Ishan Muwalia, who was raised in a joint family in Punjab, in north India, says the inability to be with loved ones after giving birth and isolation induced by COVID restrictions pushed her into 'acute' postnatal depression.
Ishan Muwalia gave birth to her daughter Inaika in a Melbourne hospital when the world was grappling with a surge of COVID-19 cases and its many variants in June 2021.
A month after she gave birth, the 32-year-old mum says her depression had aggravated to the point that she was experiencing thoughts of self-harm.
"I cried harder each day and started blaming myself for every little thing," says Ms Muwalia, who migrated to Australia from India three years ago.
"I blamed myself for not eating well, for not producing enough milk to breastfeed my child and would often get frustrated over not being able to cook or clean or even take a bath," she recalls.
Postnatal depression affects 15 to 20% of women and can commence any time during pregnancy.
- Ishan Muwalia struggled with postnatal depression after she gave birth to her daughter in June 2021
- Mental health professionals claim cases of postnatal depression have risen among migrant women
- Health practitioners call for awareness and change in attitudes towards depression
Ms Muwalia, who was brought up in a large family in Punjab, says her bouts of postnatal depression were triggered by loneliness and the toil of being a first-time mum in the absence of family support.
I never thought I will feel so alone becoming a mother
She says that her post-birth experience would have been much better and healthier if she had her mother or mother-in-law in Australia to help her with the baby.
"My daughter cried all the time, and I felt failed as a mother. I felt so depressed that there was nothing that could make me happy," she says.

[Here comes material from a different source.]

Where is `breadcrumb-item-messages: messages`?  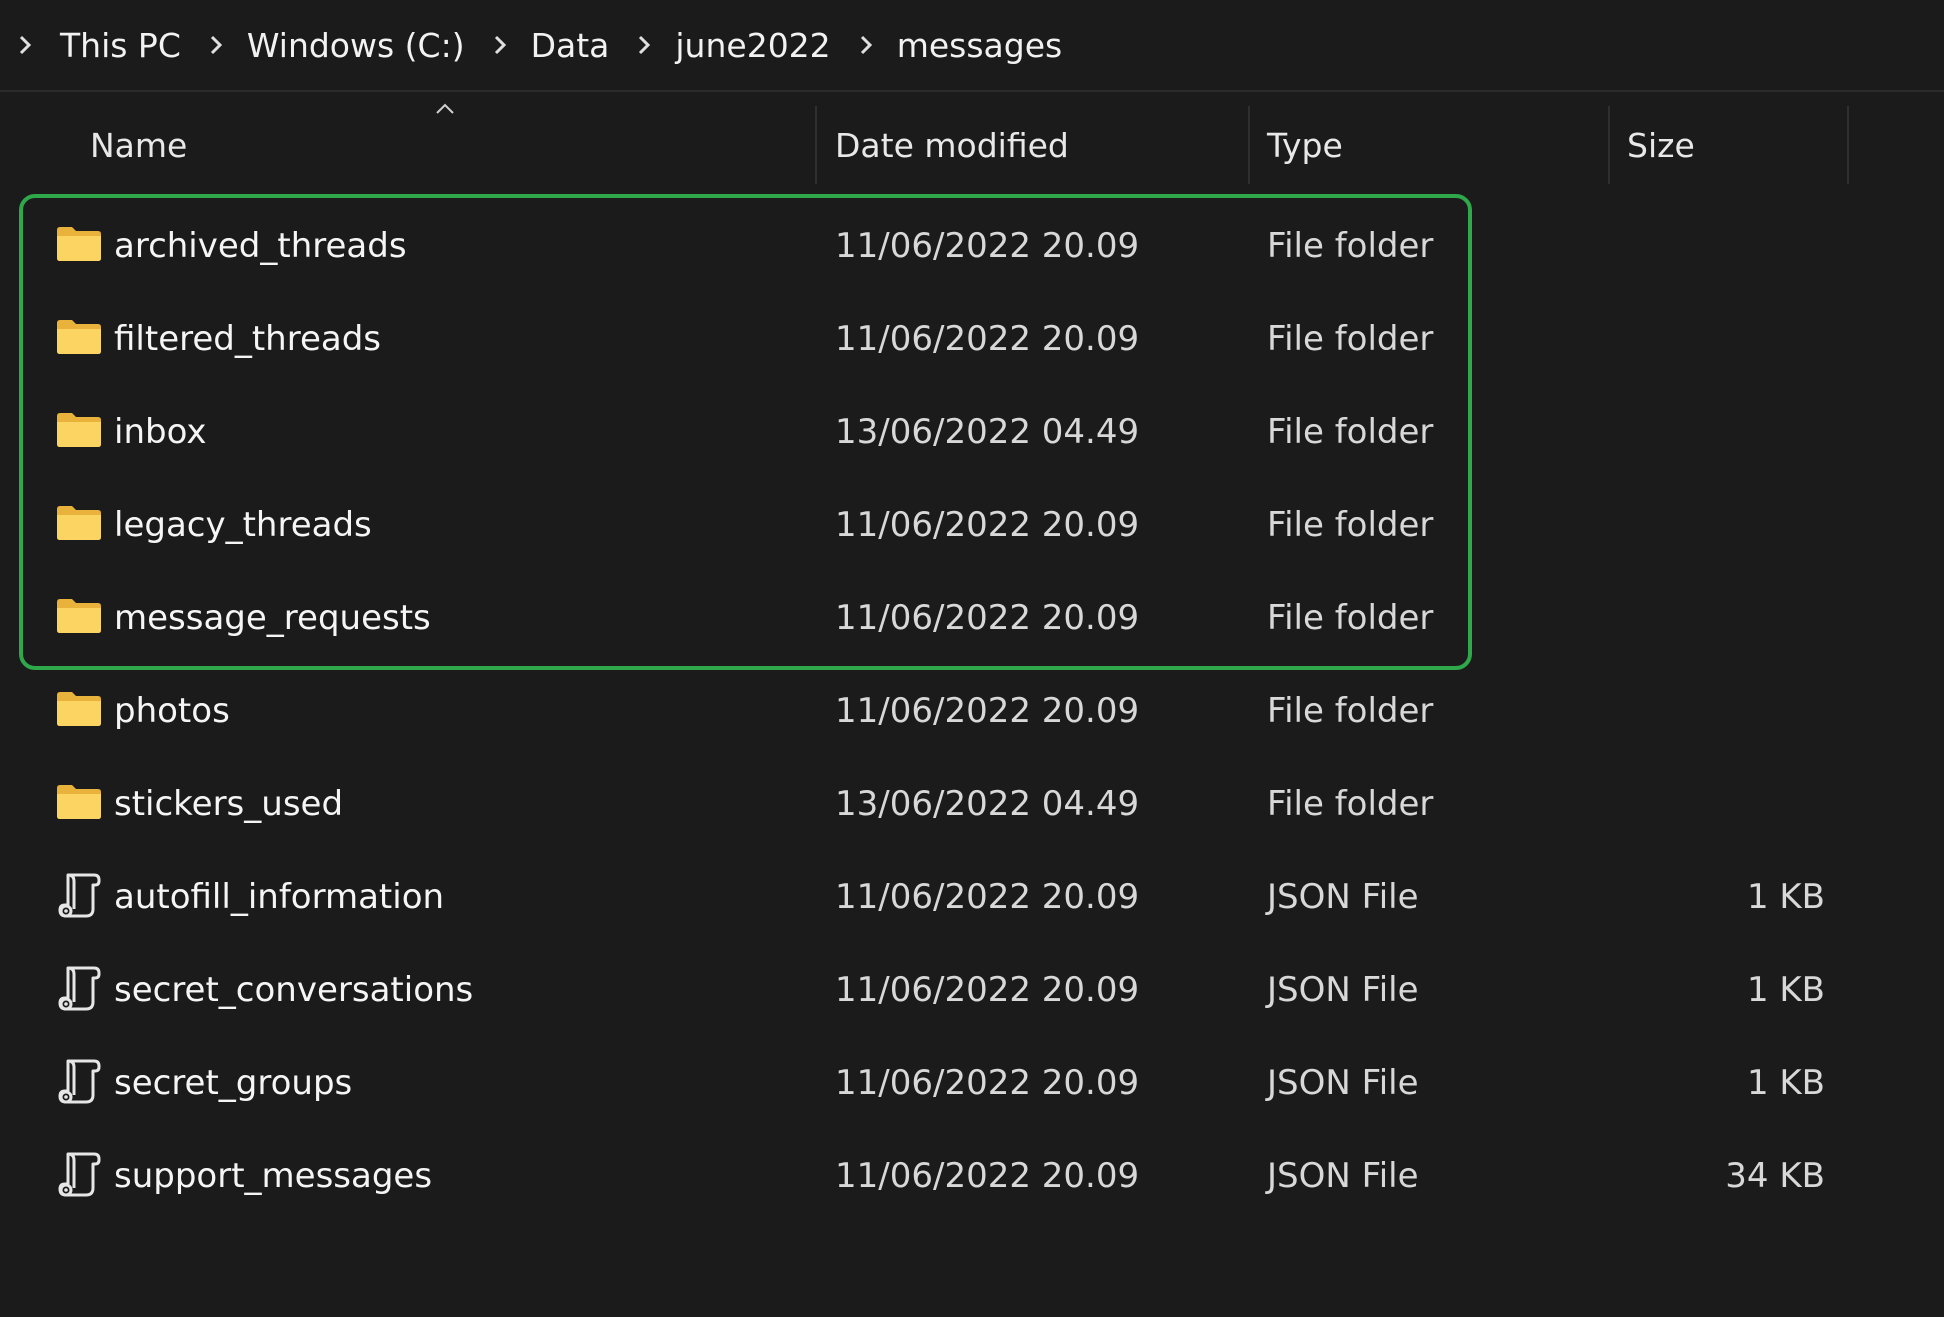
breadcrumb-item-messages: messages is located at coordinates (980, 46).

When her condition deteriorated, her husband, Ankush Muwalia, took a stand and quit his full-time job as a truck driver to care for his wife and daughter.
"Fortunately, my husband stood by me and helped me with the care I needed. As a result, I eventually got better," Ms Muwalia says.
The couple has now started an at-home tiffin service to support themselves financially.
'Stop considering postnatal depression as taboo'
Dr Zeeshan Akram, a GP based in Melbourne, says postnatal depression is invisible to most in the community.
"Women battling perinatal or postnatal depression need to voice their woes and should seek help from government-facilitated services and access other channels of social support available across the country," he says.
He adds that the community should stop considering all forms of depression as taboo and stay vigilant for any out of ordinary symptoms of deteriorating mental health.
'Postnatal depression is real, especially for first-time mothers'
Rupinder Kaur, who works as a mental health professional with a registered National Disability Insurance Scheme (NDIS) provider in Victoria, says she has witnessed a spike in the number of cases of postnatal depression over the past year.
"Restrictions and repeat lockdowns are preventing new mums from accessing basic help from family and friends that was usually readily available before, which has contributed to a rise in postnatal depression cases in the recent past, especially among migrant women.
"Women from the community have become more open when it to comes to discussing issues related to mental health, which was not a usual case before", she says.
According to research published by the Royal Australian College of General Practitioners (RACGP), a professional body for GPs in Australia, the number of new callers to the Perinatal Anxiety and Depression Australia (PANDA) helpline doubled, as did call times between March and October 2020.
The pattern suggested an increased frequency and intensity of the illness.
The report further found that people made most of these calls from Victoria, which experienced a prolonged lockdown in 2020.
Readers seeking support can contact Lifeline crisis support on 13 11 14, Beyond Blue on 1300 224 636, or Suicide Call Back Service on 1300 659 467. More information is available at Beyondblue.org.au
Embrace Multicultural Mental Health supports people from culturally and linguistically diverse backgrounds.
Disclaimer: This article's content and audio are not intended to be a substitute for professional medical advice, diagnosis, or treatment. Always seek the advice of your physician or other qualified health providers with any questions you may have regarding a medical condition.